Collected data entries
◆ ◆ ◆ ◆ ◆
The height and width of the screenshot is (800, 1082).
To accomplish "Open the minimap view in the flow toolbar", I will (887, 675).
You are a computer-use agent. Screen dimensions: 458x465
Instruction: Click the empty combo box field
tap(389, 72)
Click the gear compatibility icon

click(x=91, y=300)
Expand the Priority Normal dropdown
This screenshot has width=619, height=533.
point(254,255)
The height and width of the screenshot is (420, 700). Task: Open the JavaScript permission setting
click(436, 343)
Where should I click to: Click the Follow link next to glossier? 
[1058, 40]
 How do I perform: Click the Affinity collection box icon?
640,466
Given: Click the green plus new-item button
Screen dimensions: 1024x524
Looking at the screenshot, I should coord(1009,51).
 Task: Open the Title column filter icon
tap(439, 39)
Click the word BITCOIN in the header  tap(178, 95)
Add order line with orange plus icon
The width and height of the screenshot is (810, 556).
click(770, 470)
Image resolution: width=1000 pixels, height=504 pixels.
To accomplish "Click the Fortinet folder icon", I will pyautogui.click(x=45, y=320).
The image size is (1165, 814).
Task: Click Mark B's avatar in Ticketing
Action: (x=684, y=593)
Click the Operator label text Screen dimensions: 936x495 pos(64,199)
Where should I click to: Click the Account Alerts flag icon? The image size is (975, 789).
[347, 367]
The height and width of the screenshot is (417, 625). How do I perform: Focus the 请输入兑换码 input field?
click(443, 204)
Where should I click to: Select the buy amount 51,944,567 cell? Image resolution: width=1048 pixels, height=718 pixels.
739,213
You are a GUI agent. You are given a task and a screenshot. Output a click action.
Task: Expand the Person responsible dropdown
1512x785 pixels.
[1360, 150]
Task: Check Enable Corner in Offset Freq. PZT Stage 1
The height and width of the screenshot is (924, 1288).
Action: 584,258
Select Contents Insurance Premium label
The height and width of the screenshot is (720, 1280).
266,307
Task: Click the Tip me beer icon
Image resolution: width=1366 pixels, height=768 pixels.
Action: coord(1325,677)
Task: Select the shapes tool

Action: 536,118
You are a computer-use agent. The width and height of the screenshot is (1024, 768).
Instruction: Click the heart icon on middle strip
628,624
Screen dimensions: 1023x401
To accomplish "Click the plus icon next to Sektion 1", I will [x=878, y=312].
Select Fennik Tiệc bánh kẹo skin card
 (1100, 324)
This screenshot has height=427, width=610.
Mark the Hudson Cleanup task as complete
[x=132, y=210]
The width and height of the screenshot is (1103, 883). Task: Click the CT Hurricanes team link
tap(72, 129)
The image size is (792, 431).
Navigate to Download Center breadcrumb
◆ ◆ ◆ ◆ ◆
* **Task instructions**:
Return the lines from the one containing "Mark the Hudson Cleanup task as complete" through the last line of the records. Include both ends and nothing else.

* **Worked solution**:
Mark the Hudson Cleanup task as complete
[x=132, y=210]
The width and height of the screenshot is (1103, 883). Task: Click the CT Hurricanes team link
tap(72, 129)
The image size is (792, 431).
Navigate to Download Center breadcrumb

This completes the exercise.